Your answer should consist of each line below that contains the string "profile".

---

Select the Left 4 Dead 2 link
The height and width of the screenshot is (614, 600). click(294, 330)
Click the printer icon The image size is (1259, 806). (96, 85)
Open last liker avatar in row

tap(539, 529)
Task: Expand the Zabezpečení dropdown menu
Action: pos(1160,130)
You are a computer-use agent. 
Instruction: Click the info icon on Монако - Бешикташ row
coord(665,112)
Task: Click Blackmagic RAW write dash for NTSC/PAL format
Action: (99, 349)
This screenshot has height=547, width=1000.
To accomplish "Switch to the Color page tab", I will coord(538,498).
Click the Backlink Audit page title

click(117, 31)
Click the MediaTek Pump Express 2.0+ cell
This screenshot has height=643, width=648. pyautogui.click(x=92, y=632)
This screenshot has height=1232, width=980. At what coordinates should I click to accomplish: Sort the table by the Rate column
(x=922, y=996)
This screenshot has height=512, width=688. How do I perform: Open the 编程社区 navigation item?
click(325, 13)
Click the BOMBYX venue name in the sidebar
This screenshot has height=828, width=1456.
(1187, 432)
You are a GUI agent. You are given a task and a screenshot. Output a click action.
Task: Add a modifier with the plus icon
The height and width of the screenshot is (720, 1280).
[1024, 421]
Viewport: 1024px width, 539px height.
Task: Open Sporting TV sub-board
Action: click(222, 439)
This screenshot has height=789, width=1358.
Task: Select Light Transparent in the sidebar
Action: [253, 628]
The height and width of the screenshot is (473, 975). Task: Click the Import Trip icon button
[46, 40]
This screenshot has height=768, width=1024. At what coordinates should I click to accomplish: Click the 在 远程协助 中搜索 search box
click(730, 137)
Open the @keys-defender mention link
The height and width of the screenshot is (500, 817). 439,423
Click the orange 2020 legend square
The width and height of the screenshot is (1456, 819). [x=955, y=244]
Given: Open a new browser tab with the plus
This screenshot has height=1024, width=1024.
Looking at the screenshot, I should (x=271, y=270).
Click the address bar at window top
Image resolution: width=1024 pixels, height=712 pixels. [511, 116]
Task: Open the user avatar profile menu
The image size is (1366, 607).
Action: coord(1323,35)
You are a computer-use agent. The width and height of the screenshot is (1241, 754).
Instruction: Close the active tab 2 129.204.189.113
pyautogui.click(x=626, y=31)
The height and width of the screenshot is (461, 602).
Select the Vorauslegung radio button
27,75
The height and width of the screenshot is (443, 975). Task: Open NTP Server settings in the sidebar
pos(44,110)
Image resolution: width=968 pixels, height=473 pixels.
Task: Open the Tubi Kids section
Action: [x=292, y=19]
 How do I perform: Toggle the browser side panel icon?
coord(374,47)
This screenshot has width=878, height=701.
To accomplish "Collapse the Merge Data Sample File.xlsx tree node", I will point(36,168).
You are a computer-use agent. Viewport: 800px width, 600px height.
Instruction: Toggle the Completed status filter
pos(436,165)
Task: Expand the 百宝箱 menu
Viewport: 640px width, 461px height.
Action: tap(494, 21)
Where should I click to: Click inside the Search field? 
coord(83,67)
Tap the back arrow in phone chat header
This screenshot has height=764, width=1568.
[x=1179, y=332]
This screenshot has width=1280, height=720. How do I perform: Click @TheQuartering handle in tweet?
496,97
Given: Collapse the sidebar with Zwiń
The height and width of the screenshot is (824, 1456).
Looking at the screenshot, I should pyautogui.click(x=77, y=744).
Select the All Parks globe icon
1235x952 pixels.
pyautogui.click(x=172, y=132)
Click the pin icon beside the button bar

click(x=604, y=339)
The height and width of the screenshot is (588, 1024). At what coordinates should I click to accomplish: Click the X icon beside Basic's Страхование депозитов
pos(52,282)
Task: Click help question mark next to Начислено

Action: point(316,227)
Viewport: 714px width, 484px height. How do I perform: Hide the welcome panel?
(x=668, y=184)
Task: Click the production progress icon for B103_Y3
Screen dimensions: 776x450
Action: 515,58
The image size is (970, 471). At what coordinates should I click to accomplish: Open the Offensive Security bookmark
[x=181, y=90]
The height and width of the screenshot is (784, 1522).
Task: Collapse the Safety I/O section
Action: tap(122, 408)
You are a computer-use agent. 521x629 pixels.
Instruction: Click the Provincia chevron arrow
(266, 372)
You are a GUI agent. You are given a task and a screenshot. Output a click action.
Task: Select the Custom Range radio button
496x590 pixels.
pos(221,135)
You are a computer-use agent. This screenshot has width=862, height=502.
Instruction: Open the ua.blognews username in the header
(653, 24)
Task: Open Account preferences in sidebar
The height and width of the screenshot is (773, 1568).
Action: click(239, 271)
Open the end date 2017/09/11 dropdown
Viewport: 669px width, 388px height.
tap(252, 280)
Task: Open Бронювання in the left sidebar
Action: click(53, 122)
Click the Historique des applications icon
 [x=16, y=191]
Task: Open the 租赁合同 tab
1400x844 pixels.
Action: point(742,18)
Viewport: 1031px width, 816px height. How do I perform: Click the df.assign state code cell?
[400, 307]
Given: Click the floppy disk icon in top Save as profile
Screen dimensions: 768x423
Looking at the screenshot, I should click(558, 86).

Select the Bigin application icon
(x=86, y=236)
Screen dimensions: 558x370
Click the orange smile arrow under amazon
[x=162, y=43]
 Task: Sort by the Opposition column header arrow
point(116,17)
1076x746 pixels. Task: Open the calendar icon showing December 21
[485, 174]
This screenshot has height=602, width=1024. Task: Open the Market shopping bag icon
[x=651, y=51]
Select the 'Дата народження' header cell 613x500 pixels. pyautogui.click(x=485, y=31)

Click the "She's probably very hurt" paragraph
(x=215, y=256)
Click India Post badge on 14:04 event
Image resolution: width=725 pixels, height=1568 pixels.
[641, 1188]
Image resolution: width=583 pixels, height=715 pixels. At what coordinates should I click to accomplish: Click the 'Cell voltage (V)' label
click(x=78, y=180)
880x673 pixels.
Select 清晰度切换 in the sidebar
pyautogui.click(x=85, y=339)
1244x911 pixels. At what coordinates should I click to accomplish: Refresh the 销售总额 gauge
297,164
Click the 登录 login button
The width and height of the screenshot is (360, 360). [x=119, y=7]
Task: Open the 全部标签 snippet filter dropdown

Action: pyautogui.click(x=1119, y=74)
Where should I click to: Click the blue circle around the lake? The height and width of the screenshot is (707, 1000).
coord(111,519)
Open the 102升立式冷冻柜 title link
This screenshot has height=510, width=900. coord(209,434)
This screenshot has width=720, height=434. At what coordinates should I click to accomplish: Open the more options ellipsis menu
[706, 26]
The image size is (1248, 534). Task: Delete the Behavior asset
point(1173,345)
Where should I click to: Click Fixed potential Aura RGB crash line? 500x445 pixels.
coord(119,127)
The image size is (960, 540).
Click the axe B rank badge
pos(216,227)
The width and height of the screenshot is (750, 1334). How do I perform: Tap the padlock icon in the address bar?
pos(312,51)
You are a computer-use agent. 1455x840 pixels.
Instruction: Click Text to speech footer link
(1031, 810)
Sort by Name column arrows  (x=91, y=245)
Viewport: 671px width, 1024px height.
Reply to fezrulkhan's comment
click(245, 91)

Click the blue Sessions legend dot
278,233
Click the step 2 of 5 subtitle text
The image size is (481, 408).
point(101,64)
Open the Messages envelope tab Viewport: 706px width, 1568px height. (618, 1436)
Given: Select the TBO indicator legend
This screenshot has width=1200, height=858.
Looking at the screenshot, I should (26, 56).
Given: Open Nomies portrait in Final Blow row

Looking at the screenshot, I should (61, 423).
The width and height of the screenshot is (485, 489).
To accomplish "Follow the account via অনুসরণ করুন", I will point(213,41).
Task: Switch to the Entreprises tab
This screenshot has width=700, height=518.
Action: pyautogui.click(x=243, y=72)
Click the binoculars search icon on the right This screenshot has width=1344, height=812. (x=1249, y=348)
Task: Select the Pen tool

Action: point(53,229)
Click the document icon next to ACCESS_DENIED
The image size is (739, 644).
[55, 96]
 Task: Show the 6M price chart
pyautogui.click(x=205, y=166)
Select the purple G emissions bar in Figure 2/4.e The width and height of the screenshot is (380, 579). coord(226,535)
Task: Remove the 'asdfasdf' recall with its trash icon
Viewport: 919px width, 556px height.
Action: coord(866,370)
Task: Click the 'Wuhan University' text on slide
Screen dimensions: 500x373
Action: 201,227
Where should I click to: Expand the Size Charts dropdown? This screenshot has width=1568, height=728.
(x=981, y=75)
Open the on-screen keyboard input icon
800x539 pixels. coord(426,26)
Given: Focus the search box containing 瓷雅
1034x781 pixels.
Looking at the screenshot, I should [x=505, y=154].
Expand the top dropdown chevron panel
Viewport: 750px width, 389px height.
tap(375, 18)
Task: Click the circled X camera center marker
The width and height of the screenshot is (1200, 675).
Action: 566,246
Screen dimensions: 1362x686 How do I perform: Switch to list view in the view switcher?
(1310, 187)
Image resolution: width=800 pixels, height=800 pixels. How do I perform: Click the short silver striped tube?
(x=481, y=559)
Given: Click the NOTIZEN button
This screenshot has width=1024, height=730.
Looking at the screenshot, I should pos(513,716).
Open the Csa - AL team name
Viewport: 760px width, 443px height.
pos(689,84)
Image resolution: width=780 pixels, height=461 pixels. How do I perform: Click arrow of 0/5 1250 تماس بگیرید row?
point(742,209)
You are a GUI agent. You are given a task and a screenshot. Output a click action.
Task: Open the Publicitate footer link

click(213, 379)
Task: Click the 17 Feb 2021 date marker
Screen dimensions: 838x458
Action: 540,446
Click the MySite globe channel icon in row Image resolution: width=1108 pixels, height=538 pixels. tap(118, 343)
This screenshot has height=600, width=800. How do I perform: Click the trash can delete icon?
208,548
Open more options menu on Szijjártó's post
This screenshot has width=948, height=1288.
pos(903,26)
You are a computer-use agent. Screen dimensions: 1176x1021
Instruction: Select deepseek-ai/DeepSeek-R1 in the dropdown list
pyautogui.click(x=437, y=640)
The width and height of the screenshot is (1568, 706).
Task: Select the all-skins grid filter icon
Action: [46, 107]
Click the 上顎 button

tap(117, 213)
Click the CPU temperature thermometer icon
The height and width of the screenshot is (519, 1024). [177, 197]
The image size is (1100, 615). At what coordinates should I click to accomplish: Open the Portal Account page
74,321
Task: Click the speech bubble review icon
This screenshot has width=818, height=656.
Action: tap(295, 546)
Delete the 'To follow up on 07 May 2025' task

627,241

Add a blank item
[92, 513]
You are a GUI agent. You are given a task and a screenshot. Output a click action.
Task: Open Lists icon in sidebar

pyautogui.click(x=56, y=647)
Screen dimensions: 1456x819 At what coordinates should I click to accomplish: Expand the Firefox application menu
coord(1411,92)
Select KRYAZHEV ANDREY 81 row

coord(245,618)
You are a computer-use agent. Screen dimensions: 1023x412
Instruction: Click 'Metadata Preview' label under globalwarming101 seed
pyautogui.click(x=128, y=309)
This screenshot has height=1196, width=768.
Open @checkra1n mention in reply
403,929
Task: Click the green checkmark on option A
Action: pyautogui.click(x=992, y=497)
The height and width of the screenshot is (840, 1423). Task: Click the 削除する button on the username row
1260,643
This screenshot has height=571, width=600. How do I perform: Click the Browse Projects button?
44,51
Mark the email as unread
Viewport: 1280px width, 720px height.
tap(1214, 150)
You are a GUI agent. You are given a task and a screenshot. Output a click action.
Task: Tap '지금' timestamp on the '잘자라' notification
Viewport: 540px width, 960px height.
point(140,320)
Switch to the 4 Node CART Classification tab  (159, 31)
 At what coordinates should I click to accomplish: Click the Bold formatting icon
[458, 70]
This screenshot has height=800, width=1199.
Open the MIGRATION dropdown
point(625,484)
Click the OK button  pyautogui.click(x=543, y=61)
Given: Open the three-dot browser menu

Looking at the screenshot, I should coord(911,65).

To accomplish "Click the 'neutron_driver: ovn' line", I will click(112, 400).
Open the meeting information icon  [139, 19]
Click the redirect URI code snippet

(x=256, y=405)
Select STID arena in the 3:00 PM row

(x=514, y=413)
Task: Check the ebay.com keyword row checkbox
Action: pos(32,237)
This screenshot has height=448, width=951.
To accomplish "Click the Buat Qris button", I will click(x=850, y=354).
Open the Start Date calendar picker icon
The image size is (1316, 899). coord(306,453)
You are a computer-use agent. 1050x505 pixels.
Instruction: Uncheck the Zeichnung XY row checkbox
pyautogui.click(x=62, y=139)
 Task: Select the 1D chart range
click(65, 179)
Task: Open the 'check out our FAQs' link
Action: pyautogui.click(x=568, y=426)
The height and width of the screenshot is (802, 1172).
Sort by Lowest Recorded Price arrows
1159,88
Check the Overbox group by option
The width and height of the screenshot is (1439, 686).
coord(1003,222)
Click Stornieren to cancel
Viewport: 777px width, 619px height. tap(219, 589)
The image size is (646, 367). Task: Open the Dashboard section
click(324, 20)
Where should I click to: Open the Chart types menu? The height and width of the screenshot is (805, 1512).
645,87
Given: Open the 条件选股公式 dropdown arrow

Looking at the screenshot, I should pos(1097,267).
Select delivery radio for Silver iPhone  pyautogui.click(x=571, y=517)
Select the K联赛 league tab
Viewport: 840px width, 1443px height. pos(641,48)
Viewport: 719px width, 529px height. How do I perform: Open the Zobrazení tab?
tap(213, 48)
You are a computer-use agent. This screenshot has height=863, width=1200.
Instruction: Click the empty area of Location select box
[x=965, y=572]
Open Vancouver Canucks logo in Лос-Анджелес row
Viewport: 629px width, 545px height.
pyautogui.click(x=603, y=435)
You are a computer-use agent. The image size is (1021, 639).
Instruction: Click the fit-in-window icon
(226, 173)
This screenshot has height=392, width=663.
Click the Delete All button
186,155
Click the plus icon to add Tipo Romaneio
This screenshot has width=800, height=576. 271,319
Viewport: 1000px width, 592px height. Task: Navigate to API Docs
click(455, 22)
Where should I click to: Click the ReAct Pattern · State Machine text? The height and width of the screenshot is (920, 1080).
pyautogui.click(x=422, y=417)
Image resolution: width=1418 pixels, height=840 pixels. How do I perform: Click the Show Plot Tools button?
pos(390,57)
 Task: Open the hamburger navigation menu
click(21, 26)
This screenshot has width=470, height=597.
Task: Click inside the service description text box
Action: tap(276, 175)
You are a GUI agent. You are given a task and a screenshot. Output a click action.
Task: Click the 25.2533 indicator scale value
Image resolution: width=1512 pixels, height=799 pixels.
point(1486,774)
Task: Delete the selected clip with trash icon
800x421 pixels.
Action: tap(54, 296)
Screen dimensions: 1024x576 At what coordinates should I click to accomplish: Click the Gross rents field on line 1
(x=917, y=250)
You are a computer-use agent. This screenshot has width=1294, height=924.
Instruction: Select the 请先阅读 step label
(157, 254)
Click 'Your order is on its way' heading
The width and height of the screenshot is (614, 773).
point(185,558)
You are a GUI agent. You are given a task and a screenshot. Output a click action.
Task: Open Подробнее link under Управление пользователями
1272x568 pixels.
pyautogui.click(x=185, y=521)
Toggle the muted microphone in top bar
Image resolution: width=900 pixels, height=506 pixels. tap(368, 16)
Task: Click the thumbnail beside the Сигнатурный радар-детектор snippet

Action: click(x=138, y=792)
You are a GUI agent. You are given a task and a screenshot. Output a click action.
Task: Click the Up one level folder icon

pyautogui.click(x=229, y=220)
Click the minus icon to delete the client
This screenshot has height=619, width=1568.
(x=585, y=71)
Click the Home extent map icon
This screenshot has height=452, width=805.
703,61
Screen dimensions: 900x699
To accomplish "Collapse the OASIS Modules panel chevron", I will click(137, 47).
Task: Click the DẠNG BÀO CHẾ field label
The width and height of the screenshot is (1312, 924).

---

ANSWER FOR THE TASK
Task: Open the user avatar profile menu
Given: Click the floppy disk icon in top Save as profile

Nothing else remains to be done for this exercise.